Nombre d'experts, dont Joshua Kroeker, soulignent que cette aide, bien qu'importante, ne répond pas pleinement aux menaces actuelles. Le Kremlin ne tire désormais, vraisemblablement faute de stock, plus qu'une dizaine de missiles par nuit, mais des centaines drones. Ces derniers, visant surtout les infrastructures civiles et énergétiques, sont souvent modifiés par intelligence artificielle pour échapper aux défenses traditionnelles, notamment avec des leurres.
Les drones sont, certes, moins puissants, avec une charge explosive d'environ 100 kg, et véloces (200 km/h), que les Iskander, Kinjal, ou Kalibr entre 4 et 10 millions de dollars pièce, mais opèrent en essaim pour saturer les défenses adverses.

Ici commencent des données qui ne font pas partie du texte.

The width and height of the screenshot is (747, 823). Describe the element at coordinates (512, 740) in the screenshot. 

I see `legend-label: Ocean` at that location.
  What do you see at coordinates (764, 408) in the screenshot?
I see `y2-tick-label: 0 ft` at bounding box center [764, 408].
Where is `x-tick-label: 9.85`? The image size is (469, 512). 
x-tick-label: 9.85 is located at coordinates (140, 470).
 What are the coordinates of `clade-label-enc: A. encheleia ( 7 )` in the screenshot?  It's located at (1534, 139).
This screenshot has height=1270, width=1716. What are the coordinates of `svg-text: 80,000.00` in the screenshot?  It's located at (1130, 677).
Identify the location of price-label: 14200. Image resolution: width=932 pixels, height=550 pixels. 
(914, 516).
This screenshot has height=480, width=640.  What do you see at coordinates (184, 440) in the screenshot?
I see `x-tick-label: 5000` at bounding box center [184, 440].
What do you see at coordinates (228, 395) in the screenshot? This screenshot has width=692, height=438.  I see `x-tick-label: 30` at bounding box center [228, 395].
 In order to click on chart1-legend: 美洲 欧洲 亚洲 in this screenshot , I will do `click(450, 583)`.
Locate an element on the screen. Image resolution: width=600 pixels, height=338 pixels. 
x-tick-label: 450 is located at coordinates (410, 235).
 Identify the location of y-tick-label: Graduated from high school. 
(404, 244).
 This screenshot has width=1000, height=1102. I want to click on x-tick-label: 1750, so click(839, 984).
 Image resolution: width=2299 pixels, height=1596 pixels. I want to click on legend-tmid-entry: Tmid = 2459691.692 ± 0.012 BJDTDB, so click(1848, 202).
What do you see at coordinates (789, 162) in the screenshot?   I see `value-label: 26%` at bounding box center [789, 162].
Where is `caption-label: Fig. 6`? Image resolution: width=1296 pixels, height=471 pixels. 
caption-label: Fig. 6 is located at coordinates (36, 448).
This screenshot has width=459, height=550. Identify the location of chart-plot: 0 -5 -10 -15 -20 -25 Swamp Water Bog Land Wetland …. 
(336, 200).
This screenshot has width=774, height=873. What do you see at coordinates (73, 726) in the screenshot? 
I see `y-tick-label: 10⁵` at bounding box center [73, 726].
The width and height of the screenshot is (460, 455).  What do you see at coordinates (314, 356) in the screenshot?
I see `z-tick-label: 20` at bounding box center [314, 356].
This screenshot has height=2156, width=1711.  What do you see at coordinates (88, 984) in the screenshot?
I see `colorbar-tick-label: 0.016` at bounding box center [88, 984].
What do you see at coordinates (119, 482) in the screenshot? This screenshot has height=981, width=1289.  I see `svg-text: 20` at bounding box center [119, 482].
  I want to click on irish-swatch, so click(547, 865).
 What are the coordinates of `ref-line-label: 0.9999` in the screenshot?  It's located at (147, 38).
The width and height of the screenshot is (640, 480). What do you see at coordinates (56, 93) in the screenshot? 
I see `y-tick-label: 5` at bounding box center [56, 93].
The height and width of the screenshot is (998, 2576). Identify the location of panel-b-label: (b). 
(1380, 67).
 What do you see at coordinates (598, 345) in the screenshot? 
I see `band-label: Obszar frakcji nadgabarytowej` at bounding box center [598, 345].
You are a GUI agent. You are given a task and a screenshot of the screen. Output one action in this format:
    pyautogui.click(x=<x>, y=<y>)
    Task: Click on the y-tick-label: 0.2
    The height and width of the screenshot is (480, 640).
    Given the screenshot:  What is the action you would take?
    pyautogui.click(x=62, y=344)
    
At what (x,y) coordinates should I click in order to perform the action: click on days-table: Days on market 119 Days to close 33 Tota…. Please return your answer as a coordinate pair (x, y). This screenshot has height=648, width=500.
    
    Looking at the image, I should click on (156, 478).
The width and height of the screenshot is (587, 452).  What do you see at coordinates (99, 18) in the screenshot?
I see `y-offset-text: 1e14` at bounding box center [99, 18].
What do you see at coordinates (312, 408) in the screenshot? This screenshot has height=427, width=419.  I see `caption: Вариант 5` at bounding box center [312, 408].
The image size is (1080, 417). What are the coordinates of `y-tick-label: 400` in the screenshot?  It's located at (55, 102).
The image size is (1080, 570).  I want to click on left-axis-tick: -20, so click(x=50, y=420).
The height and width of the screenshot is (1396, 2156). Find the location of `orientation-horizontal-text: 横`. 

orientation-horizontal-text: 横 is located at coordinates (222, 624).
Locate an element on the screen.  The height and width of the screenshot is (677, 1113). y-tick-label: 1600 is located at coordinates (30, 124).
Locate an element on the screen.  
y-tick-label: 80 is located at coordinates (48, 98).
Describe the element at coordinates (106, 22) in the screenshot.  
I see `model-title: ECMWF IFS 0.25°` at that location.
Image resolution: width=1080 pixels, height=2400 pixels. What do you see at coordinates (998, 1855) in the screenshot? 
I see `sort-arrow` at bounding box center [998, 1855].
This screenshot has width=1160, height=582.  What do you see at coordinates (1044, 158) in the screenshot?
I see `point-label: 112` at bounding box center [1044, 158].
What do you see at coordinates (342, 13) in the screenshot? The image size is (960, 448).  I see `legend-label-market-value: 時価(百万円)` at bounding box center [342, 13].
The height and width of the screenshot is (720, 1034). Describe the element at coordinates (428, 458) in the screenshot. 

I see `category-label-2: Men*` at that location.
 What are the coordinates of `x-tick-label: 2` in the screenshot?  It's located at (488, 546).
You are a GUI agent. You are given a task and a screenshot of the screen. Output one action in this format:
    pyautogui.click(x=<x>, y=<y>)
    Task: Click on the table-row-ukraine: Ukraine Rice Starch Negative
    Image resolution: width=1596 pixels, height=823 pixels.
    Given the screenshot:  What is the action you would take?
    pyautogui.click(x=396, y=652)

Surtout, les intercepteurs de Patriot sont inadaptés pour des raisons économiques : ils coûtent 1 million de dollars minimum contre l'équivalent de 20.000 dollars pour les drones qu'ils doivent intercepter. La production de ces drones de conception iranienne est désormais délocalisée en Russie.
Avec des salves de 600 à 700 drones, Moscou en tire désormais autant chaque nuit qu'en un mois en début d'année. « L'Ukraine a donc besoin de drones intercepteurs et de systèmes associés produits et livrés en masse », explique Joshua Kroeker. « Ce n'est qu'à cette condition qu'elle pourra atteindre un niveau de parité défensive acceptable. Il y a des efforts internes en Ukraine pour en produire à grande échelle, mais le pays est encore à plusieurs mois d'y parvenir. »
Kiev a annoncé récemment qu'il comptait acheter cette année 4,5 millions de drones FPV (First person view, à la caméra reliée par radio à un opérateur), pour l'équivalent de 2,6 milliards de dollars. Pour échapper au brouillage russe, certains drones intercepteurs sont dotés de systèmes de navigation autonome pilotés par intelligence artificielle. Kiev travaille aussi à des fusils anti-drones d'un poids de 1 kg utilisables par ses fantassins.